Entries supplied:
◆ ◆ ◆

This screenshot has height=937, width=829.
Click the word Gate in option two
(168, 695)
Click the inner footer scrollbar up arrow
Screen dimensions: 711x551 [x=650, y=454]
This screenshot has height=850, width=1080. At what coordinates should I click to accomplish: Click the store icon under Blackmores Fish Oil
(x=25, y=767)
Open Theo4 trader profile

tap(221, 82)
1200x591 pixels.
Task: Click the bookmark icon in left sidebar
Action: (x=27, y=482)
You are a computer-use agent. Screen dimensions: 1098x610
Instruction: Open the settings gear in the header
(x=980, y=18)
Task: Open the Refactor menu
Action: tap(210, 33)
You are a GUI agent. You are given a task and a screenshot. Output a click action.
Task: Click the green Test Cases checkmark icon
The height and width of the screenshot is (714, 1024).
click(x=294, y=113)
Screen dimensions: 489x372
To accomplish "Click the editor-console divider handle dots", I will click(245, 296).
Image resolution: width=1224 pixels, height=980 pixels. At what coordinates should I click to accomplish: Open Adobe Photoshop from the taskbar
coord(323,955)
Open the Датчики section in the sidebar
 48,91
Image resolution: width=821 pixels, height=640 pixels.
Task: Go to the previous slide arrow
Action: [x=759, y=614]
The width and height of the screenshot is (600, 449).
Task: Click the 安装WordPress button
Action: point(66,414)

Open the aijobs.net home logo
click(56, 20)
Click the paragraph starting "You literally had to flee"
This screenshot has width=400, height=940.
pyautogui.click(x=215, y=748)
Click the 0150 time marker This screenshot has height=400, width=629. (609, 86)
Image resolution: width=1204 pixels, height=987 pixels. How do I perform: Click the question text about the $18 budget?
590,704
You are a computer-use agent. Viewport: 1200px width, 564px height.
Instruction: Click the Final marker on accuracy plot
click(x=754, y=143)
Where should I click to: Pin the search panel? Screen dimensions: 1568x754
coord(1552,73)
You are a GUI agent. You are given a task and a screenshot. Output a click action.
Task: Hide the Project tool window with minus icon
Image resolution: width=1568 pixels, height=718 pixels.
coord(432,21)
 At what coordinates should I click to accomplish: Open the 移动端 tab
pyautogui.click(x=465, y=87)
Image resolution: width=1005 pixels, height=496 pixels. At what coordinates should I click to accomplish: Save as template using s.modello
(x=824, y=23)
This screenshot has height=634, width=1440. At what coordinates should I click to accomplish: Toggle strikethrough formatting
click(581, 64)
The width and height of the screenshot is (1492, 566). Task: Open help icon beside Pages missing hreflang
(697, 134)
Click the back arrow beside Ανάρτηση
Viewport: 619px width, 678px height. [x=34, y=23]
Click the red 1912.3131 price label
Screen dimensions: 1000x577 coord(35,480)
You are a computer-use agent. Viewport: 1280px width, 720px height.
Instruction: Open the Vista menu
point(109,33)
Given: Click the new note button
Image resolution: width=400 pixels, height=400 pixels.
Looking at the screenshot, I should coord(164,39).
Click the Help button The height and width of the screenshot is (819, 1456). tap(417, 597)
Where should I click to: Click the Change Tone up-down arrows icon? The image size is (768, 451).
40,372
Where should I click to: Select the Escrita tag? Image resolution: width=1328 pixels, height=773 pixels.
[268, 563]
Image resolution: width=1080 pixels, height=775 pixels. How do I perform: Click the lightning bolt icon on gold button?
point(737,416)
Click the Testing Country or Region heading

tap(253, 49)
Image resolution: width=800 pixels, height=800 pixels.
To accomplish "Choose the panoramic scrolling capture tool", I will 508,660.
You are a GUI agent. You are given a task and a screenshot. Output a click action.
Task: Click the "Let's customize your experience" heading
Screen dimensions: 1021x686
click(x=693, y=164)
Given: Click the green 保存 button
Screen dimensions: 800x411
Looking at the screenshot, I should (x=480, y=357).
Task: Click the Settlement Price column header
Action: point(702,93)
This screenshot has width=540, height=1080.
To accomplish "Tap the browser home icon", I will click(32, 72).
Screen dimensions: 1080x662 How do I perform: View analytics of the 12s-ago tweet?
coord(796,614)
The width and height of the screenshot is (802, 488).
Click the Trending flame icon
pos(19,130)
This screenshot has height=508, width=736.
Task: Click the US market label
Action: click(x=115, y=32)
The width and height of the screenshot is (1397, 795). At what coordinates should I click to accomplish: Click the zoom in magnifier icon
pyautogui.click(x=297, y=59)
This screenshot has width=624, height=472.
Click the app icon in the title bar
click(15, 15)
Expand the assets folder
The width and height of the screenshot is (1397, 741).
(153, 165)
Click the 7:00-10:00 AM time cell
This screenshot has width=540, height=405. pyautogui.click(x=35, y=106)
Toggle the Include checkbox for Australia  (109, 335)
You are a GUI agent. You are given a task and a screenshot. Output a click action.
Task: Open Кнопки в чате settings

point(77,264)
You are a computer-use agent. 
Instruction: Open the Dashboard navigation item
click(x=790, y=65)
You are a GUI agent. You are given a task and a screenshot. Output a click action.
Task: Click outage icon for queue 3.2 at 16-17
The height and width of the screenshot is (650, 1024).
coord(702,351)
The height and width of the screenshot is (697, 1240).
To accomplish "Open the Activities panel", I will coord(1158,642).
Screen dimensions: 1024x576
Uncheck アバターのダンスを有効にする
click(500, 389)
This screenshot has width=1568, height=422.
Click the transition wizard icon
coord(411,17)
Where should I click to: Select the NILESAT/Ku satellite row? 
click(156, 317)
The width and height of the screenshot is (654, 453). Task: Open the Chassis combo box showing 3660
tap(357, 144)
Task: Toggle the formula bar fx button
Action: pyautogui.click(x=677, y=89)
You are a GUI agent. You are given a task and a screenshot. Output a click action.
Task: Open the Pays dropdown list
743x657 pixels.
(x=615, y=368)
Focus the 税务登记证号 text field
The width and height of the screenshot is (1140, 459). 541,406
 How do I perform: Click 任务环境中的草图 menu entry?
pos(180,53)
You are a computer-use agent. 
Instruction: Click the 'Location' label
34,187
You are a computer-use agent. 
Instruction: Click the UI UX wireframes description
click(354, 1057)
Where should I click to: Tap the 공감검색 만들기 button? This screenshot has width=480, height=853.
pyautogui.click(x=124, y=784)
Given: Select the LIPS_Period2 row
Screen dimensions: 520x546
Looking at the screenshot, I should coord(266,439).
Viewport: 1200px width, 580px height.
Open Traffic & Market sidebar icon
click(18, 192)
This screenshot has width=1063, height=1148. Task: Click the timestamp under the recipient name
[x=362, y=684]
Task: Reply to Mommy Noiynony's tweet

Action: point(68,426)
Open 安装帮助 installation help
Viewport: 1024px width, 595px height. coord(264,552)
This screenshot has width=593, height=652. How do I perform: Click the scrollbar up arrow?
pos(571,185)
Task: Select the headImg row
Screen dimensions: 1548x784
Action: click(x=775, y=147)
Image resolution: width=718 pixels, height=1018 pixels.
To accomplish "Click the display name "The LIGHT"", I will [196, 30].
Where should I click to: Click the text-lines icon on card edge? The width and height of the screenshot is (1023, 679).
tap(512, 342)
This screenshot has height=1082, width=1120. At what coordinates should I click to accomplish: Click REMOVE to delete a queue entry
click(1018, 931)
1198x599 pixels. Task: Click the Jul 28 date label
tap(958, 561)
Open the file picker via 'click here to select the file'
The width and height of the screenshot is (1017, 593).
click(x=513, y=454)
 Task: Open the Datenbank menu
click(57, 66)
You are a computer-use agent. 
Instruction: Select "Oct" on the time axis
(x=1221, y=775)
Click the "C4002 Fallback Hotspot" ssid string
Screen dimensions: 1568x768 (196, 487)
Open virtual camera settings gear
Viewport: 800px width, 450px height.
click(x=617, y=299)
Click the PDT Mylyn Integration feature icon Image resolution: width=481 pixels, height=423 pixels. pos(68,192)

◆ ◆ ◆

How to complete this task:
Please count how many lines in the preceding records hold the word "will", then give only that number.

Expected answer:
5